**What is required**
Please render the records below as a Markdown table with the columns Row and Line, one numbered row per line, starting at the line that contains "Click the word Corporation in the title" and ending at the line that contains "will click(x=190, y=23).", with blank lines omitted.

§

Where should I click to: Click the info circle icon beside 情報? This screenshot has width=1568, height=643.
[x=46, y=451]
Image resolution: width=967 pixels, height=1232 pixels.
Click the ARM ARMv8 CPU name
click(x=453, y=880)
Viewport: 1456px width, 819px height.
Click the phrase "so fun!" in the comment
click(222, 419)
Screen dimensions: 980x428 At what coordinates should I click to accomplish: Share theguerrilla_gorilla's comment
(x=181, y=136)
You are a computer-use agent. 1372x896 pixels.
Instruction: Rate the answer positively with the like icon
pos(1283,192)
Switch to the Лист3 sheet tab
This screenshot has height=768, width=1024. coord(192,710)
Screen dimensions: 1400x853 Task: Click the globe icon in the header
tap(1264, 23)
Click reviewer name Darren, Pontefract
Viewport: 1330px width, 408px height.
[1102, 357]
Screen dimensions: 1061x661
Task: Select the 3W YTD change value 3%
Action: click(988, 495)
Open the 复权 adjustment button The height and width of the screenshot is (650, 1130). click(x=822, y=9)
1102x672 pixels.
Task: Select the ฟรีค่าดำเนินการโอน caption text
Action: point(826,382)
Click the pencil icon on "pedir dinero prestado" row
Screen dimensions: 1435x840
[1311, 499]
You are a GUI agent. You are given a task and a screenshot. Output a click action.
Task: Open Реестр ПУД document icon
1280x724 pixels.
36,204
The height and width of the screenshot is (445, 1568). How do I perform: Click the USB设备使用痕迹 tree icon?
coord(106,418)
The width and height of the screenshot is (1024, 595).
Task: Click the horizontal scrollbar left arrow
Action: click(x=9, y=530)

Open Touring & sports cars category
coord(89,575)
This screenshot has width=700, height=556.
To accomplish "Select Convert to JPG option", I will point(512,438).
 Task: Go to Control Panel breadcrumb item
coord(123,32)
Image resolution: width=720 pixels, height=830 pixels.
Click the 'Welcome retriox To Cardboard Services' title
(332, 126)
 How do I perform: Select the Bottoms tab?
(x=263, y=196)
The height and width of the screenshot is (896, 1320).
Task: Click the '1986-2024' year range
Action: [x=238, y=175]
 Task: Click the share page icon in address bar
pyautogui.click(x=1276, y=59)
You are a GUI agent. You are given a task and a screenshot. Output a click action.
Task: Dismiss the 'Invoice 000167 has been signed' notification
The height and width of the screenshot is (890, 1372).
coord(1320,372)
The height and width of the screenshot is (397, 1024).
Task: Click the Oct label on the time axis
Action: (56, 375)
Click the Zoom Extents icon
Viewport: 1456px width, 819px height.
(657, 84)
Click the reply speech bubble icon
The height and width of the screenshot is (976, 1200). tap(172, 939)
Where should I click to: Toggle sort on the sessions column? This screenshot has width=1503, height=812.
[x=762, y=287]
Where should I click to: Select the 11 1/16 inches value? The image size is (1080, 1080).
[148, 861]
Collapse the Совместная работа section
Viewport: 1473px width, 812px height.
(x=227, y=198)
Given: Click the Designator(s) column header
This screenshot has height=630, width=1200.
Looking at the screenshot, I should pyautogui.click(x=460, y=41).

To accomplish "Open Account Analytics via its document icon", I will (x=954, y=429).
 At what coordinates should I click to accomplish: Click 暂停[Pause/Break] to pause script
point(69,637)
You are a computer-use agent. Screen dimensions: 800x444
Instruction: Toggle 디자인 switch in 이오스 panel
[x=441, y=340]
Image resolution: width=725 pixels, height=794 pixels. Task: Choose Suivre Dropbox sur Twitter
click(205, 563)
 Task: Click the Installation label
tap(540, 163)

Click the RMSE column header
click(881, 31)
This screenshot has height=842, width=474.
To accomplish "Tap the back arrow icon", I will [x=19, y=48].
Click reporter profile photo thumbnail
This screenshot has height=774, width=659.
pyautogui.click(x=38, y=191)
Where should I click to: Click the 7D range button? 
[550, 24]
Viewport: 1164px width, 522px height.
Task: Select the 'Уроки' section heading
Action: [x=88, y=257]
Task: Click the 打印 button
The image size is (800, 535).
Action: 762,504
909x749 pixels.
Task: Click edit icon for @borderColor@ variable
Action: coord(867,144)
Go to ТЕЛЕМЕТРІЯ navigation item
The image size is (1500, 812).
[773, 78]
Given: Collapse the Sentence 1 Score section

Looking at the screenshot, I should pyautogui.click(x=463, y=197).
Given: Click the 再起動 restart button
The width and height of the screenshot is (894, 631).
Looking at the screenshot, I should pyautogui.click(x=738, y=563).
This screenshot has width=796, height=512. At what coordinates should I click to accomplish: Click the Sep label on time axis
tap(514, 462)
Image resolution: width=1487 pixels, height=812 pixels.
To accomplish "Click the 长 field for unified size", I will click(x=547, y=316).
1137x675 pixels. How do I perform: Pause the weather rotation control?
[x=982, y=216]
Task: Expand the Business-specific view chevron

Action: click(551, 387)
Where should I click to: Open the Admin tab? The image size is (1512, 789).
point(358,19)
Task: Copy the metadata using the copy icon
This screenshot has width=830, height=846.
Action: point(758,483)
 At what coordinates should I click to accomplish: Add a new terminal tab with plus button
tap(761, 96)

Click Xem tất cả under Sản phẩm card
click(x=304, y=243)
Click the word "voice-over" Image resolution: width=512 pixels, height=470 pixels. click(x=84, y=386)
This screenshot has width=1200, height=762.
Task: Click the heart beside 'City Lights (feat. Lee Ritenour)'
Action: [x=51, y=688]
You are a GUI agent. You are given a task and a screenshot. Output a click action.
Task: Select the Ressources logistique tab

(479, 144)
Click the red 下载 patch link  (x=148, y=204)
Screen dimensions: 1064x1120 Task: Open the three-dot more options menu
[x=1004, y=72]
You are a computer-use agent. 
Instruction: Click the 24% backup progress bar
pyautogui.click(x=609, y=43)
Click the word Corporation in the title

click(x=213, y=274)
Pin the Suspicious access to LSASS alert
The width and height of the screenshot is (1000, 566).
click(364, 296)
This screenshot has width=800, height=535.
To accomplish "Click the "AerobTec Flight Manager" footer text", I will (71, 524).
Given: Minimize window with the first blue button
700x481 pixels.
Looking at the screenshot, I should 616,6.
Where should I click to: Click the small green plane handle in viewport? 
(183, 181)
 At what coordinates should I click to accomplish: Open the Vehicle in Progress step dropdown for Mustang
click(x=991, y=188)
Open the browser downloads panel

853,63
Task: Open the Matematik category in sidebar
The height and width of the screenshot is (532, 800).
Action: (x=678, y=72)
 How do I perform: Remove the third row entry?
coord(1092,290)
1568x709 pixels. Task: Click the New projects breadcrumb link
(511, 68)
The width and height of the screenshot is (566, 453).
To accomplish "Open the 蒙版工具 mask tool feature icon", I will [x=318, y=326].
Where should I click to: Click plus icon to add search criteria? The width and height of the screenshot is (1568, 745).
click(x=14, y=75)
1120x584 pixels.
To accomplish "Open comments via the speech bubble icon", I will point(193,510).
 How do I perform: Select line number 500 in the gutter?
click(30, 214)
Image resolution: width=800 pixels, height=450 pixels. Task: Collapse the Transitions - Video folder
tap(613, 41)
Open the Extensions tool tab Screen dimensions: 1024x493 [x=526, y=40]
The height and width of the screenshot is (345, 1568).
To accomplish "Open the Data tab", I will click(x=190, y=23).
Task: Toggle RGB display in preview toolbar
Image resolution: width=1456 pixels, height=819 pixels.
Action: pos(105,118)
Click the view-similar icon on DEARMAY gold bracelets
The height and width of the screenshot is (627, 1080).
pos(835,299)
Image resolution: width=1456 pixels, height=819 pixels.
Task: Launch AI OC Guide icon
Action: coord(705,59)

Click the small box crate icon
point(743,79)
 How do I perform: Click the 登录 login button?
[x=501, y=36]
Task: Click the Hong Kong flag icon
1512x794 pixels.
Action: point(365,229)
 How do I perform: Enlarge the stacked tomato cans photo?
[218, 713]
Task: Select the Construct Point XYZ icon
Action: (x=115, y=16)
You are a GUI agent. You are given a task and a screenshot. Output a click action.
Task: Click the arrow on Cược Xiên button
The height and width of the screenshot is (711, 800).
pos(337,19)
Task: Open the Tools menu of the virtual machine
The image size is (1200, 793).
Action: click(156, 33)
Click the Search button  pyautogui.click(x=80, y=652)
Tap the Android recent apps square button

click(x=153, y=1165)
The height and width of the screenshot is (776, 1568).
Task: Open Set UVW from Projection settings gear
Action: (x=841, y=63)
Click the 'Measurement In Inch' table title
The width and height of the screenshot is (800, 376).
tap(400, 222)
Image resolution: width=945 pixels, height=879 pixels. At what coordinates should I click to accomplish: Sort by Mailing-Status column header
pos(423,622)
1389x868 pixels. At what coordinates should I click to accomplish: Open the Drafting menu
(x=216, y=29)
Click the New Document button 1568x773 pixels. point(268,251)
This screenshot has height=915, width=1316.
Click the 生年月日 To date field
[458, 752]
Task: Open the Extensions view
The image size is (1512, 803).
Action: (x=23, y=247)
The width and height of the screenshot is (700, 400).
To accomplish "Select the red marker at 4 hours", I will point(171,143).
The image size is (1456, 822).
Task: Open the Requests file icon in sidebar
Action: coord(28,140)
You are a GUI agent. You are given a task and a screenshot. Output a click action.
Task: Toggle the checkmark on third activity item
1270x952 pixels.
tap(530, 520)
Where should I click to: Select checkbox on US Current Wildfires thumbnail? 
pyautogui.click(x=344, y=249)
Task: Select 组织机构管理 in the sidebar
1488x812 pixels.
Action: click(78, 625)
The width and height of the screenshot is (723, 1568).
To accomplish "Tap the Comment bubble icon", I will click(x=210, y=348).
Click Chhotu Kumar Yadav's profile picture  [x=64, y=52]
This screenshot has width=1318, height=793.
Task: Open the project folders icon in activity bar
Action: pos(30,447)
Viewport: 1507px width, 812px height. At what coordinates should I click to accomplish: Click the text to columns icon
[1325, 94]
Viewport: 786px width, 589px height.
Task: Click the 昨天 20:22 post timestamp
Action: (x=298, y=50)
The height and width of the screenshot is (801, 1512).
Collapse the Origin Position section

§

**Solution to this exercise**
| Row | Line |
|---|---|
| 1 | Click the word Corporation in the title |
| 2 | click(x=213, y=274) |
| 3 | Pin the Suspicious access to LSASS alert |
| 4 | The width and height of the screenshot is (1000, 566). |
| 5 | click(364, 296) |
| 6 | This screenshot has width=800, height=535. |
| 7 | To accomplish "Click the "AerobTec Flight Manager" footer text", I will (71, 524). |
| 8 | Given: Minimize window with the first blue button |
| 9 | 700x481 pixels. |
| 10 | Looking at the screenshot, I should 616,6. |
| 11 | Where should I click to: Click the small green plane handle in viewport?  |
| 12 | (183, 181) |
| 13 |  At what coordinates should I click to accomplish: Open the Vehicle in Progress step dropdown for Mustang |
| 14 | click(x=991, y=188) |
| 15 | Open the browser downloads panel |
| 16 | 853,63 |
| 17 | Task: Open the Matematik category in sidebar |
| 18 | The height and width of the screenshot is (532, 800). |
| 19 | Action: (x=678, y=72) |
| 20 |  How do I perform: Remove the third row entry? |
| 21 | coord(1092,290) |
| 22 | 1568x709 pixels. Task: Click the New projects breadcrumb link |
| 23 | (511, 68) |
| 24 | The width and height of the screenshot is (566, 453). |
| 25 | To accomplish "Open the 蒙版工具 mask tool feature icon", I will [x=318, y=326]. |
| 26 | Where should I click to: Click plus icon to add search criteria? The width and height of the screenshot is (1568, 745). |
| 27 | click(x=14, y=75) |
| 28 | 1120x584 pixels. |
| 29 | To accomplish "Open comments via the speech bubble icon", I will point(193,510). |
| 30 |  How do I perform: Select line number 500 in the gutter? |
| 31 | click(30, 214) |
| 32 | Image resolution: width=800 pixels, height=450 pixels. Task: Collapse the Transitions - Video folder |
| 33 | tap(613, 41) |
| 34 | Open the Extensions tool tab Screen dimensions: 1024x493 [x=526, y=40] |
| 35 | The height and width of the screenshot is (345, 1568). |
| 36 | To accomplish "Open the Data tab", I will click(x=190, y=23). |